GrAMeFFSI: Graph Analysis Based Message Format and Field Semantics Inference For Binary Protocols, Using Recorded Network Traffic

(1)

1,2,3 Laboratory of Cryptography and System Security, Department of Networked

Systems and Services, Budapest University of Technology and Economics, Budapest, Hungary

1BME Balatonfüred Student Research Group, Hungary E-mail: {gergo.ladi, buttyan, holczer}@crysys.hu

types were found.

Based on how messages are represented, protocols can be classified into two groups: plain text and binary. Plain text protocols such as Hypertext Transfer Protocol (HTTP) or Simple Mail Transfer Protocol (SMTP) exchange human- readable messages where the fields are separated by delimiters such as spaces, colons, or new line characters, and at least one field contains a keyword that determines how the message should be interpreted. On the other hand, binary protocols such as Server Message Block (SMB) or Modbus exchange binary messages that are not human-readable, lack field separators, and one or more groups of bytes determine how the message should be interpreted.

In this paper, we present GrAMeFFSI, a novel graph analysis based algorithm for binary protocols which can infer not only the message types, but also a variety of field semantics, using only network traces of the protocols. We implement and test the algorithm on real-world captures of two commonly used binary protocols, Modbus and MQTT, achieving perfect correctness and completeness scores as well as decent conciseness scores that surpass those of existing state-of-the-art methods. In addition, we introduce two metrics, accuracy and adjusted accuracy, to measure the goodness of semantics inference. We also show that GrAMeFFSI can infer field semantics with over 95% accuracy if high quality network traces are available.

This paper revises, improves, and extends our previous work, Message Format and Field Semantics Inference for Binary Protocols Using Recorded Network Traffic[6]. Notable additions are a model merging phase in the algorithm and the mathematical formalization of the metrics. The model merging phase further improves the accuracy of our algorithm while also providing extra semantical information, and the formalization aims to make our results possible to reproduce as well as make it easier to compare it to other works (where such metrics are used).

The rest of the paper is structured as follows: in Section II, we discuss related work. In Section III, we present our algorithm in detail, along with additional possible optimization steps. Next, in Section IV, we evaluate the previously presented algorithm on packet captures of two common protocols, Modbus and MQTT. Then, in Section V, we briefly discuss the possible limitations of our solution, followed by opportunities for future work.
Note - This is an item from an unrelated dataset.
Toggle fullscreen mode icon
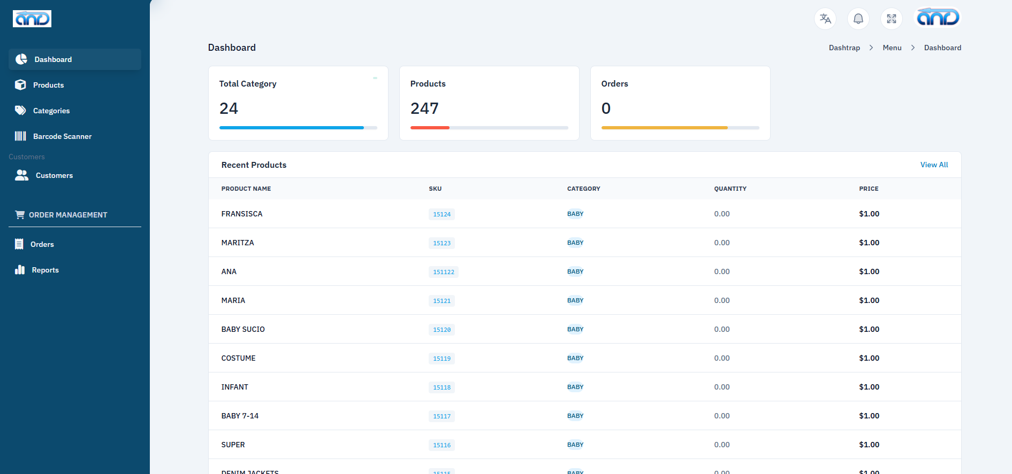 [892, 19]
Finally, Section VI concludes our paper.

II. RELATEDWORK

Protocol reverse engineering dates back to the 1950s, where it typically meant the analysis of finite state machines for fault detection [7]. The first well-known project that aimed at restoring the specifications of a computer protocol was the Protocol Informatics Project by M. A. Beddoe [8] in 2004, which used bioinformatical algorithms such as the well-known Needleman-Wunsch sequence alignment algorithm on network traces to infer the message types of the text-based protocol HTTP. It was later followed by Discoverer [9], Biprominer

[10], ReverX [11], ProDecoder [12], and AutoReEngine [13]

that all relied only on network traffic. While most algorithms aimed at reversing both text-based and binary protocols, some specialized in one or the other, typically achieving better performance metrics compared to the more general solutions of their time. Biprominer, as its name suggests, targeted binary protocols, while ReverX targeted text-based protocols. The methods employed vary – Discoverer relies on sequence alignment, Biprominer and AutoReEngine leverage data mining approaches, while ProDecoder makes use of natural language processing algorithms.
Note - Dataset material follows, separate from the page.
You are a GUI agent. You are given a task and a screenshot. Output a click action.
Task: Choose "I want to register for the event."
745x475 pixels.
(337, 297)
Early works typically focused on reverse engineering the message formats and their syntax, and did not put much emphasis on inferring field semantics (that is, what each of the fields means). Even those that tried did not achieve significant results – Discoverer admits to achieving between 30-40% accuracy [9], and not even Netzob exceeds 50% [14].

FieldHunter [15] from 2015 was the first to achieve over 80%

accuracy on semantics.

Methods relying on reversing implementations appeared under the names of Polyglot [16], AutoFormat [17], and ReFormat [18]. These generally work on the principles of dynamic taint analysis, marking pieces of code in the memory area of a running executable that are run in response to a given message, then making assumptions about the message formats based on what and how was marked. It has been proven [4] that binary analysis based approaches can achieve better results, however, purely traffic analysis based approaches are also important as binaries may not always be at our disposal and legal agreements may prevent us from analysing or reverse engineering these.
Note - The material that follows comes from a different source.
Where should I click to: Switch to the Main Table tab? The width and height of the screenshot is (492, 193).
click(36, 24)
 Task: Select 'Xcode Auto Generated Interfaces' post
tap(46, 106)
Solutions to reverse the protocol grammar (the state machine of the protocol) have also been proposed in the form of ScriptGen [19], Prospex [20], Veritas [21], and MACE [22].

However, they are not in scope of this paper as we currently do not aim to reconstruct the state machine of the protocol.

In this paper, we aim to compete with Discoverer, Biprominer, and ProDecoder, three different approaches for reversing the message formats of binary protocols; as well as Netzob and FieldHunter that aim at extracting semantic information. The performance statistics of these solutions, as given by their authors (or calculated based on their respective papers), are shown in Table I.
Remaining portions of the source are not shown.